La verdad no ha sido fiel compañera de la humanidad. Los chismes y mentiras se han diseminado con la rapidez del suspiro y en pocos minutos, la turba enfurecida de la aldea, podía estar quemando la cabaña de la viejita que vivía en el bosque y había sido vista recorriendo vecindarios, volando en su escoba.
La diferencia es que ahora la aldea es global. Y son miles de millones los que pueden usar su imaginación, o expresar sus trastornos mentales, usando recursos que están a la mano de todos. Pero siendo un mundo tan competido, ¿cómo es posible que se disemine tan rápido tanta bobada y mentira?
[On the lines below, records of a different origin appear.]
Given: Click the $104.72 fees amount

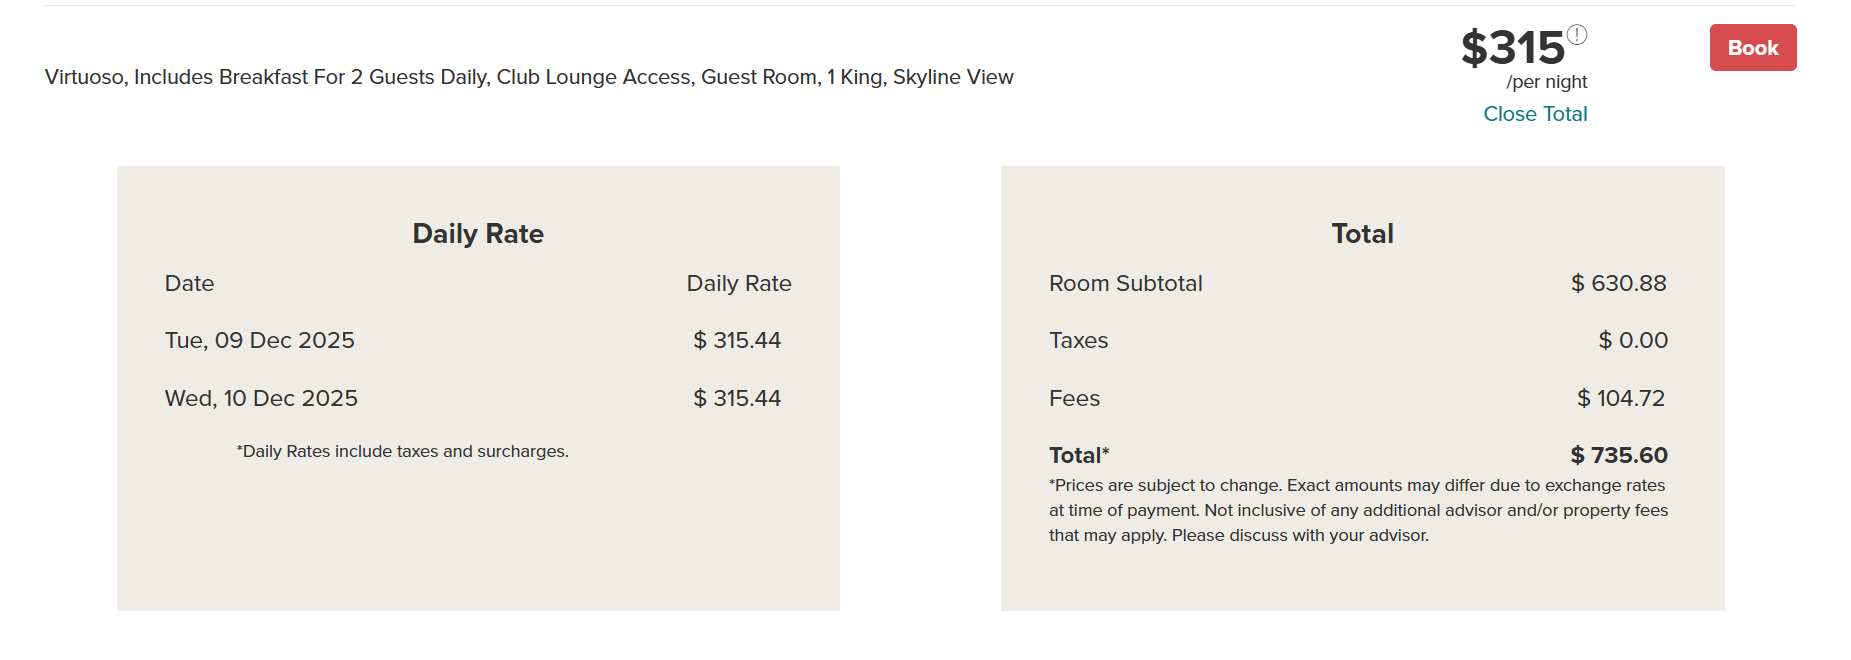Looking at the screenshot, I should [1621, 399].
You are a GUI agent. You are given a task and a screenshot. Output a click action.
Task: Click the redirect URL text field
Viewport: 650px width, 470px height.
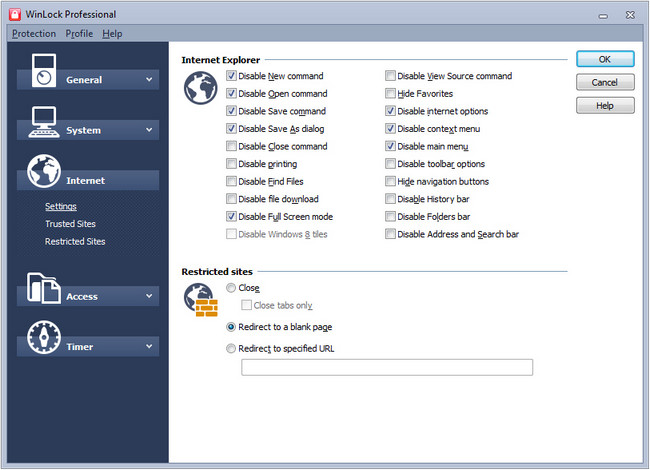tap(386, 368)
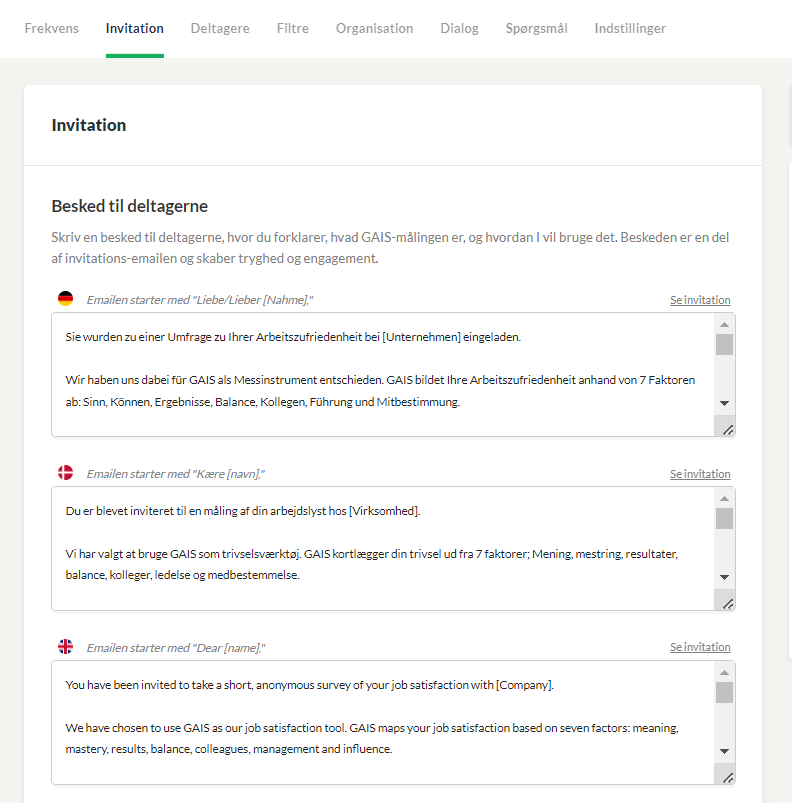Click the German flag icon
The width and height of the screenshot is (792, 803).
click(x=66, y=299)
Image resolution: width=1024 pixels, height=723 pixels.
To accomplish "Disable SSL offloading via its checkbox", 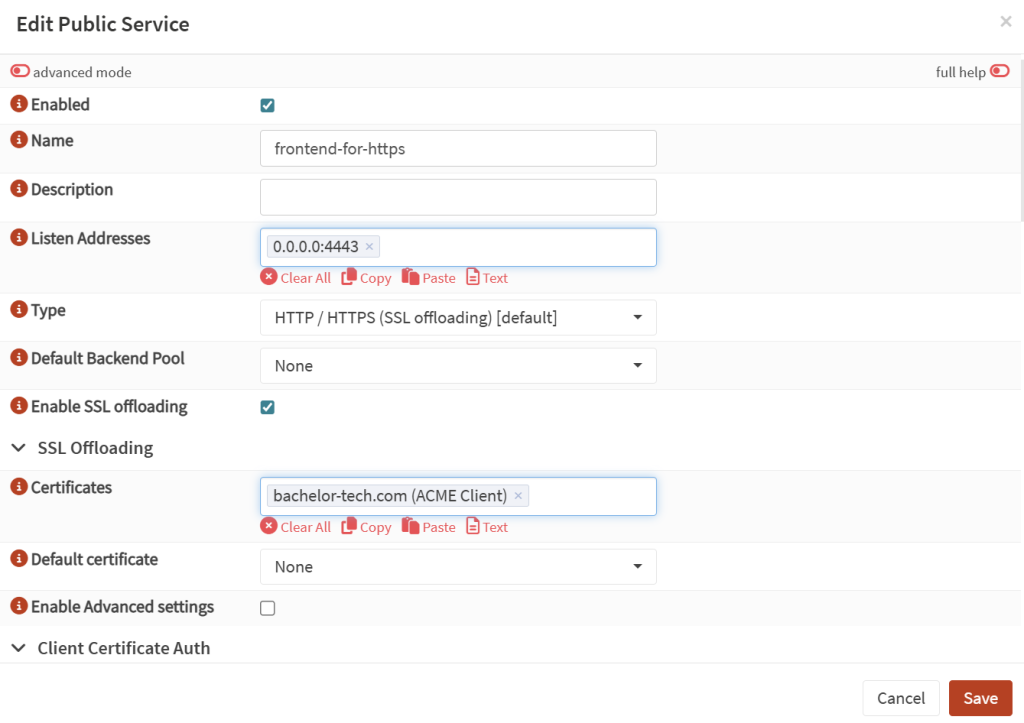I will [267, 407].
Hay que entender, como lo explica Harari, que estamos en transición del humanismo al dataísmo. Hasta el siglo 17 la cosa era sencilla. ¿Se quería la verdad de un asunto? Se consultaban un libro sagrado o se le preguntaba a una autoridad religiosa. Todo estaba escrito y resuelto. Luego vino el cientifismo y el humanismo. Reconocimos la ignorancia y resolvimos adoptar la observación y experimentación como método para descifrar la verdad. Y empoderamos los sentimientos humanos, que tienen siempre la razón. Sea que se vote o se consuma, la verdad está siempre donde la mayoría decide.
En el dataísmo son los algoritmos los que resuelven. Si alguien lo duda, vaya a un banco y verá como su crédito lo rechaza un algoritmo basado en el conocimiento de su historia crediticia. El solo hecho de estar vivo puede ser la consecuencia de un algoritmo médico que tomó la decisión del tratamiento correcto, basado en una gran cantidad de datos.
Son los algoritmos los que deciden, para muchísima gente, qué información se consume, qué libros se leen y con qué películas o videos se distraen. Todos viven convencidos de estar tomando decisiones autónomas siguiendo su libre albedrío.
La verdad es que casi todo el que navega por redes, dejándose llevar, está siendo manipulado. Ha sido estudiado y se le entrega la información que está predispuesto a creer. Si lee falacias fantásticas, cada vez le presentarán más de lo mismo. Si consume miedo y odio político, lo alimentarán de ficciones hasta llenarlo de un fanatismo irreconciliable
La pandemia, un fenómeno globalmente asustador, ha sido territorio fértil para la dañina mezcla de tecnología y chapucerías.
Los “deep fakes” (falsos profundos) están poniendo en manos del usuario común herramientas que antes eran solo del cine. Hacen posible, teniendo unas cuantas fotos de la víctima, ponerla a decir y hacer lo que se quiera, en un video perfectamente realista. Así le amargaron la vida a Rana Ayyub, activista anticorrupción y de los derechos de la mujer en India, poniéndola a participar en un video porno. En solo 24 horas el video falso tenía más de cuarenta mil vistas y su vida familiar y política estaba arruinada.
Es cierto que no hay verdad absoluta. Solo podemos aspirar a acercarnos a ella. El camino implica no validar basura, diseminandola con la graciosa irresponsabilidad de un click. La VERDAD estará cada vez más distante en la medida en que no se investiguen las fuentes, y se examine coherencia y credibilidad. Tenemos que hacer un esfuerzo para dejar de ver para creer. La verdad no se encuentra porque no se la busca.